Пристрастие Чехова к этому слову служит явственной внешней приметой того пафоса, которым одухотворено его творчество. Даже в тех рассказах, где это слово отсутствует, тема мучительной совести, «царапающей» душу, зовущей к состраданию, неизменно доминирует в них, составляет их единственный стержень (см., например, такие рассказы, как «Неприятность», «Именины», «Припадок», «Бабы», «Володя», «Скучная история», «Княгиня», «Дуэль», «Казак» и многие другие).
Сострадание, жалость, человечность, требовательная, неусыпная, чуткая совесть - в самый канун небывало жестокого века, столыпинских виселиц, фашистских застенков, лагерей массовой смерти!
В страшную эпоху Хиросимы, в эпоху Бабьего Яра, кровавых погромов, хладнокровного, заранее обдуманного истребления ни в чем не повинных людей, отрадно было помнить, что жил на нашей земле человек, учивший деликатной участливо сти к чужой, даже самой малой беде и обиде. «В вихре злобы и бешенства», когда злобное глумление над человеческой личностью грозило превратиться во всеобщий закон, самое существование Чехова воспринималось памятью как невозможный, невероятный, немыслимый миф.
Не дико ли, что были такие периоды, когда призывы к человечности казались упраздненными на веки веков, когда Чехов, певец душевного благородства и совести, казался чуть ли не древним писателем.
В этом смысле он и в самом деле древний писатель.
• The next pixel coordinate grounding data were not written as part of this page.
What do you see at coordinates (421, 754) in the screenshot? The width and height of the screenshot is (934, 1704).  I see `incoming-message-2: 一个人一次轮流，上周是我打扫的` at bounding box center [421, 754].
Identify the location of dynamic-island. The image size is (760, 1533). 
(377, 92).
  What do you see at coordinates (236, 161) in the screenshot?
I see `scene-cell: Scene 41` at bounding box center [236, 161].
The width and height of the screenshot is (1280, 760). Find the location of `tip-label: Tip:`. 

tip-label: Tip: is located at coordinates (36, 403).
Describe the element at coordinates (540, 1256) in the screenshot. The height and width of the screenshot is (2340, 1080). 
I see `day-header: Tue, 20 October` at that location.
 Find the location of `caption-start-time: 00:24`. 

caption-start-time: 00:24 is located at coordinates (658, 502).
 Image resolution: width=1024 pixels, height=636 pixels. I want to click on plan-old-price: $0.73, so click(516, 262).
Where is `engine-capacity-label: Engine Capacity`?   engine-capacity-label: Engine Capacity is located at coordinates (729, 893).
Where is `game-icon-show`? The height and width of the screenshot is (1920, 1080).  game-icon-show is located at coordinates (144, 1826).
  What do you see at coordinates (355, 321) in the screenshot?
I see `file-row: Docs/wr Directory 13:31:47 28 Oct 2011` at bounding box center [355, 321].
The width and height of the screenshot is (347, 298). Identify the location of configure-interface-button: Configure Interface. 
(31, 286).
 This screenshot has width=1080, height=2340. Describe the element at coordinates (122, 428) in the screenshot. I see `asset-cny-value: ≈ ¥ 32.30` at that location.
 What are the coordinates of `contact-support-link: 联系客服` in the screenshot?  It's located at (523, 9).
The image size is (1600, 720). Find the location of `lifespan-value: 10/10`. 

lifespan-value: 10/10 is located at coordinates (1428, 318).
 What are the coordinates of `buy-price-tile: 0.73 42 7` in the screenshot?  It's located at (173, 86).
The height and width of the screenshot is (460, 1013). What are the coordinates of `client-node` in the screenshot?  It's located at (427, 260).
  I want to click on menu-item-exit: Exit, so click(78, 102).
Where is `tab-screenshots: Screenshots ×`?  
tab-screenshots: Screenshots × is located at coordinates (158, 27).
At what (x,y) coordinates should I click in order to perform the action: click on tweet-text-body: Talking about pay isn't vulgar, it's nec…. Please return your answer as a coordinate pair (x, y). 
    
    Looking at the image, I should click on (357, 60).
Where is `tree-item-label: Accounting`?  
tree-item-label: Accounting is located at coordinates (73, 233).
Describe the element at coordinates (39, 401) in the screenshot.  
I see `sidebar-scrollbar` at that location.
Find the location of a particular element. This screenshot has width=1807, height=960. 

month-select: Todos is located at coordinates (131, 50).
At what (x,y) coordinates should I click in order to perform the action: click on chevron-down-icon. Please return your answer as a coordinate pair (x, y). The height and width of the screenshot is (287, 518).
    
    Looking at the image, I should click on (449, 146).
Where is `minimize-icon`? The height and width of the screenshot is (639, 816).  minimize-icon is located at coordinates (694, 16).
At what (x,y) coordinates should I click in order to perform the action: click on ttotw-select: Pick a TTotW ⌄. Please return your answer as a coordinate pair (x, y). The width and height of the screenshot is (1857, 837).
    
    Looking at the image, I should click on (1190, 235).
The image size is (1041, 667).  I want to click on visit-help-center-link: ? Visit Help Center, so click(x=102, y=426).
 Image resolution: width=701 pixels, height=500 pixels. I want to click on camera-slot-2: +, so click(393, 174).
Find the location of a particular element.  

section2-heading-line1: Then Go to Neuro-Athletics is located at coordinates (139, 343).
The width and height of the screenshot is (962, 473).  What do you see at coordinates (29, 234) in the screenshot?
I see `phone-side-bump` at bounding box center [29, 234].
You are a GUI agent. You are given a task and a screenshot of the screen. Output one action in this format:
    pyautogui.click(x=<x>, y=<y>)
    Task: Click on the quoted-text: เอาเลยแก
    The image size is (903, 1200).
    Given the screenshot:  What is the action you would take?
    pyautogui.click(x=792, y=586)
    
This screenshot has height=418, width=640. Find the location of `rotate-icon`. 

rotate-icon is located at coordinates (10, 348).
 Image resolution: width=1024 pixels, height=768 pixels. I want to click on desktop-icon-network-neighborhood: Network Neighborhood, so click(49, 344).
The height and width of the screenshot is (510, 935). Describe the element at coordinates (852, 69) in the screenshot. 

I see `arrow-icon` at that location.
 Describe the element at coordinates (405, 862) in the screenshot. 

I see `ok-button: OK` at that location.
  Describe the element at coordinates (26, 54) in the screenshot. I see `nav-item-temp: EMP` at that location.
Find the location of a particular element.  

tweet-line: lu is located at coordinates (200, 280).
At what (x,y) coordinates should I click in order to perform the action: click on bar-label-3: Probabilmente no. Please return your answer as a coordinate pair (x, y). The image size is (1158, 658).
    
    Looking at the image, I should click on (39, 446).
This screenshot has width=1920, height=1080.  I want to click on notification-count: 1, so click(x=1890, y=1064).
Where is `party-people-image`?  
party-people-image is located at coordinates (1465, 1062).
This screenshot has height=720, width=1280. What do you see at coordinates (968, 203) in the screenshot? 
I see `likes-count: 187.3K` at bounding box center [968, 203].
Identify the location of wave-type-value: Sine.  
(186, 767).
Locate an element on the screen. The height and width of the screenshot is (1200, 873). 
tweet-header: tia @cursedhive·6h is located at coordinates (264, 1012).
Дело, конечно, не в том, что и он, и его персонажи жили в старинном быту, не знали ни самолетов, ни радио, ни телевизоров, ни кино, ни космонавтов, ни пенициллина, ни джаза. И не в том, что все свои произведения Чехов писал при свечах и керосиновых лампах. И не в том, что его прелестно молодая Мисюсь из «Дома с мезонином» была бы теперь восьмидесятивосьмилетней старухой, а Ольге из «Трех сестер» было бы уже около ста.
Это нисколько не мешает ни нам, ни зарубежным читателям чувствовать Чехова сегодняшним, нашим, живым.
Устарело в его книгах лишь одно: в бесчисленной массе людей добрых и злых, глупых и умных, сильных и слабых, поэтичных и пошлых - во всем этом чеховском густонаселенном, разнообразнейшем мире никак не вмещаются те гитлеры, геринги, Гиммлеры, эйхманы, которые вскоре после его смерти вышли на арену истории и продемонстрировали перед всем человечеством, до какой ужасной, никем не предвиденной низости может дойти оскотинившаяся душа человеческая, какие тысячи тупых палачей и разнузданных извергов таятся в недрах всемирной истории. Рядом с этими палачами и извергами все чеховские «унтера При-шибеевы», «человеки в футлярах» и даже сахалинские каторжники кажутся мягкосердечными светлыми личностями. Творческим своим воображением Чехов не мог даже представить себе несметной массы тех осатанелых садистов, которые сделали своей профессией, своей специальностью, своей повседневной работой массовое уничтожение беззащитных людей.
Здесь укоризна излюбленному чеховскому методу «уравновешивания плюсов и минусов», так как вряд ли даже Чехов отыскал бы хоть какой-нибудь самый маленькой «плюс» в душе любого фашистского лидера.
Во всем остальном - это видно по всемирному спросу на чеховские книги и пьесы - он нестареющий, сегодняшний автор. Отошли, отодвинулись в прошлое многие из проблем и конфликтов, одушевлявших его лучшие вещи, но красота этих вещей не стареет, не стареет и их страстная гуманность.